What needs to be done: Copy the entries starting at the line that contains "Given: Click the word" and ending at the line that contains "Toggle the Desktop", with no changes.
:::::
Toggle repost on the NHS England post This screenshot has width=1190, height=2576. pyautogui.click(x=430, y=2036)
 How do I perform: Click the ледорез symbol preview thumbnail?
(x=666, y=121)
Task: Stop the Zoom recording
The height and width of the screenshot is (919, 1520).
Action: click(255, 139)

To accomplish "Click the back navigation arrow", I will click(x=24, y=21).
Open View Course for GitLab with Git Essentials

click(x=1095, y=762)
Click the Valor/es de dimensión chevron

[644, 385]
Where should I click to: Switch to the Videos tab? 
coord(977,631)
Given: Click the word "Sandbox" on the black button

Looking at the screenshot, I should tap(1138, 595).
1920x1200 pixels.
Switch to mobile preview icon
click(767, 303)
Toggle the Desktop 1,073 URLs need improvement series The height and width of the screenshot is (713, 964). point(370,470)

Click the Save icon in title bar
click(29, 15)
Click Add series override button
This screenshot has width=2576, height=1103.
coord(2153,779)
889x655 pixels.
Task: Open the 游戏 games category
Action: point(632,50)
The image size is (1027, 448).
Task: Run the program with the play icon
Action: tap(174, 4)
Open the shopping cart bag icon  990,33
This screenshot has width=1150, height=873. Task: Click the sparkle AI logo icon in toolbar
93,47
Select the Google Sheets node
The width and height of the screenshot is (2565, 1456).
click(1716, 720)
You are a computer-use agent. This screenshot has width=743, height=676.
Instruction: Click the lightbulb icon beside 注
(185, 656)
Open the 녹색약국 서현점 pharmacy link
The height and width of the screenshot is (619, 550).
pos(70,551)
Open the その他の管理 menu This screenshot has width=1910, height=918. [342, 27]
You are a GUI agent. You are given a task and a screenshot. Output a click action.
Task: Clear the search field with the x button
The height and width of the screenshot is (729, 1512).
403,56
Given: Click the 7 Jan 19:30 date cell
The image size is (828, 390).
:::::
Exercise solution:
Given: Click the word "Sandbox" on the black button

Looking at the screenshot, I should tap(1138, 595).
1920x1200 pixels.
Switch to mobile preview icon
click(767, 303)
Toggle the Desktop 1,073 URLs need improvement series The height and width of the screenshot is (713, 964). point(370,470)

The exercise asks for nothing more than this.